Tunjangan rumah dinas anggota DPR menambah panjang daftar fasilitas yang dterima anggota dewan. Tunjangan ini bertujuan memudahkan peran anggota dewan sebagai wakil rakyat dalam menjalankan fungsinya sebagai penyalur aspirasi rakyat.
Namun melihat realita sebelumnya, dan realita anggota Dewan periode ini, mungkinkah harapan rakyat dapat terwujud? Optimalkah kerja mereka?
Disisi lain dengan adanya rumah jabatan anggota, tunjangan ini bisa menjadi satu pemborosan anggaran negara. Belum lagi persoalan lain akan muncul, seperti akan sulitnya pengawasan penggunaan dana tersebut. Terlebih dana ditransfer ke rekening masing-masing anggota dewan. Wajar jika ada anggapan tunjangan ini hanya memperkaya mereka.
Adanya tunjangan tersebut ironis jika dibandingkan dengan realita yang dihadapi rakyat hari ini, yang masih kesulitan memiliki rumah, bahkan ada ‘beban’ iuran Tapera bagi pekerja. Makin ironis lagi ketika anggota Dewan lebih memikirkan memperkaya diri daripada memikirkan keadaan rakyat, ini terlihat ketika keputusan anggota dewan justru membuat rakyat makin susah hidupnya.
Wakil Rakyat dalam Sistem Pemerintahan Islam
Wakil rakyat memiliki peran strategis dalam mengawasi jalannya pemerintahan. Dalam sistem pemerintahan Islam terdapat struktur bernama Majelis Umat, yaitu majelis yang beranggotakan orang-orang yang mewakili kaum muslim dalam memberikan pendapat serta menjadi rujukan bagi pemimpin negara untuk meminta masukan/nasihat mereka dalam berbagai urusan.
Rasulullah saw. tidak memilih orang yang menjadi rujukan beliau dalam masalah pendapat berdasarkan asas kemampuan, kapabilitas, dan kepribadian mereka, melainkan berdasarkan dua asas.
Pertama, mereka adalah para pemimpin kelompok mereka, tanpa memandang kapasitas dan kemampuan mereka. Kedua, mereka adalah representasi dari kaum muhajirin dan anshar.
Anggota Majelis Umat dipilih melalui pemilu dan tidak diangkat melalui penunjukkan. Mereka adalah wakil-wakil masyarakat dalam mengemukakan pendapat serta menjadi representasi masyarakat, baik individu maupun kelompok, dalam mengemukakan pendapat. Kalangan nonmuslim yang menjadi warga negara boleh menjadi anggota Majelis Umat.

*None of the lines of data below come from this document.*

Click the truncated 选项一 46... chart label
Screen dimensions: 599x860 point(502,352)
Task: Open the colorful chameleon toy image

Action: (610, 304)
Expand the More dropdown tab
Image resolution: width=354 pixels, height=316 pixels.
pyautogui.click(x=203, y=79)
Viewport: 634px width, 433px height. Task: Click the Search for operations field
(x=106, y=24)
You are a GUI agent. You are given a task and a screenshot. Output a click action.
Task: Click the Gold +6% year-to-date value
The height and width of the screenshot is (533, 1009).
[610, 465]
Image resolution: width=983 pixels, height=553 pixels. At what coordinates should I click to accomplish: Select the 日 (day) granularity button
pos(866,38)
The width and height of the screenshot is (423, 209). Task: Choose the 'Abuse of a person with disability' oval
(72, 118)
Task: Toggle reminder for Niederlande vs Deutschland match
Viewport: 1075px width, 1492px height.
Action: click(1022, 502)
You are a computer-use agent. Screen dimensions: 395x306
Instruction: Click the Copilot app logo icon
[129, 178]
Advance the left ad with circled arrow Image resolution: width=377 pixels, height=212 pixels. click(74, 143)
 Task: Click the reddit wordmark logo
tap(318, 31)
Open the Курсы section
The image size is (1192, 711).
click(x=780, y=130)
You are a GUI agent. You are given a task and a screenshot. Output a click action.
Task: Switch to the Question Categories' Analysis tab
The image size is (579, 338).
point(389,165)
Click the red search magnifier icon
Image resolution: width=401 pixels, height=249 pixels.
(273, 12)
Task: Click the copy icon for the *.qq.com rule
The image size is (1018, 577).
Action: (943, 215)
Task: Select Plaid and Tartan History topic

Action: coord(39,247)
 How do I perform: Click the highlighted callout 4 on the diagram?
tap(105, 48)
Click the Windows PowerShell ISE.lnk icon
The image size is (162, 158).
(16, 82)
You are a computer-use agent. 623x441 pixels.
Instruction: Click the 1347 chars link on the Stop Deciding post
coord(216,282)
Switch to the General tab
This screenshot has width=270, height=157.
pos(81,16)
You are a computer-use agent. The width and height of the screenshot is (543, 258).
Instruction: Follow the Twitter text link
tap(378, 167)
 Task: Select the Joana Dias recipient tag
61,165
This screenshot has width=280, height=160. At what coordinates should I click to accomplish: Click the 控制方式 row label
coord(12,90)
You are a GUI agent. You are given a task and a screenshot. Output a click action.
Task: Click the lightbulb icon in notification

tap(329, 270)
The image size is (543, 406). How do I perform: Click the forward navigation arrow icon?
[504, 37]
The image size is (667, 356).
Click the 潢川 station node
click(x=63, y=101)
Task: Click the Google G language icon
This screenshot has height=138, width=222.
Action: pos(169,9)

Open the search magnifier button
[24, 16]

Hal itu dalam rangka menyampaikan pengaduan tentang kezaliman penguasa kepada mereka, keburukan penerapan Islam terhadap mereka, juga dalam masalah tidak tersedianya berbagai pelayanan publik bagi mereka, dan yang semisalnya.
Posisi Majelis Umat ini jelas berbeda secara diametral dengan para wakil rakyat di dalam sistem demokrasi. Ini terlihat jelas dari peran mereka. Dalam sistem demokrasi, wakil rakyat memiliki peran untuk melegislasi hukum perundang-undangan dan menetapkan anggaran. Fungsi ini tidak terdapat dalam Majelis Umat.
Mereka mewakili umat murni dalam rangka melakukan muhasabah (mengontrol dan mengoreksi) para pejabat pemerintahan (al-hukkam) serta syura (musyawarah).
Jika ada legislasi hukum, itu adalah wewenang kepala negara, melalui adanya ijtihad dan dalam konteks tabani (adopsi) hukum dan perundang-undangan yang bersumber dari Al-Qur’an dan Sunah. Sedangkan penetapan anggaran negara juga merupakan wewenang kepala negara yang berada dalam pengelolaan baitul mal.
Satu hal yang harus kita ingat, anggota Majelis Umat bukanlah pegawai negara yang berhak menerima gaji. Jika ada hal-hal yang perlu dianggarkan untuk menunjang kinerjanya, itu berupa santunan dalam jumlah yang secukupnya saja, tidak seperti tunjangan para anggota dewan yang jumlahnya fantastis.
Demikian halnya jika ada dari mereka yang mendapatkan fasilitas dari negara, itu semata bagian dari pemberian negara yang berhak diperoleh tiap individu warga.
Adapun motivasi para anggota Majelis Umat pada masa peradaban Islam sangatlah berbeda dengan para anggota dewan saat ini. Anggota Majelis Umat berperan mewakili umat atas dasar iman dan kesadaran utuh sebagai wakil rakyat yang bertugas untuk menjadi penyambung lidah rakyat.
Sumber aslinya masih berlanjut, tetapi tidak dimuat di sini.